Recurrent Neural Networks (RNNs) are an important class of algorithms. They are used in tasks where the strict order of the input conveys certain information, for example, natural language processing (NLP) and time-series based data. Increasingly, these networks are being deployed on resource constrained devices with limited cache and compute resources. At Arm Research’s ML Lab, we have been exploring ways to efficiently deploy RNNs on these constrained devices. Techniques for efficient execution of neural networks (NNs) can range from faster run-time libraries 1 to compression techniques of NNs 2.3.
Compression techniques can reduce the algorithmic and parameter complexities of an NN which leads to a smaller number of computations and smaller DRAM footprint.
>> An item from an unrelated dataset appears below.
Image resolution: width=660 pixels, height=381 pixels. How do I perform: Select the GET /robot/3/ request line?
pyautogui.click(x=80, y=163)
However, this technique generally requires retraining of the original model. This assumption can make these techniques expensive and hard to adopt. Retraining requires significant expertise in NN hyper parameter tuning and GPU resources. This can also limit the adaptation of open-source or third-party NNs.
Faster run-time libraries provide efficient execution of NN through better cache and CPU utilization resources, but do not reduce the computational and parameter complexity of an NN. We have developed a technique that bridges the gap between these two classes of techniques. We demonstrate faster execution of an RNN model by reducing the number of RNN computations, without retraining the original RNN model. This work was published at SenSysML workshop, held in New York in November 2019.
RNNs consist of multiple fully connected layers with non-linearity that summarize an input sequence to a continuous vector. The input sequence is processed one element at a time, referred to as a time-step. In NLP, each time-step represents the word in a sentence being processed. The same fully connected layer is executed for each time-step where the input sequence is executed. Recent work has shown that executing these fully connected layers over multiple time-steps can lead to poor cache behavior 4.
One valid question to ask is whether an RNN needs to execute all these time-steps to get to a correct answer. By skipping some of these time steps we skip the execution of the fully connected layers. This saves computation and can also reduce the traffic on DRAM or Cache 4. Fully connected layers generally execute matrix-vector computation, which are generally memory bound. By reducing the number of times that these layers are executed, we can potentially accelerate an RNN application by reducing the memory bottleneck. We can also reduce the energy consumption if these models lead to the layer being read from DRAM at every time-step 4.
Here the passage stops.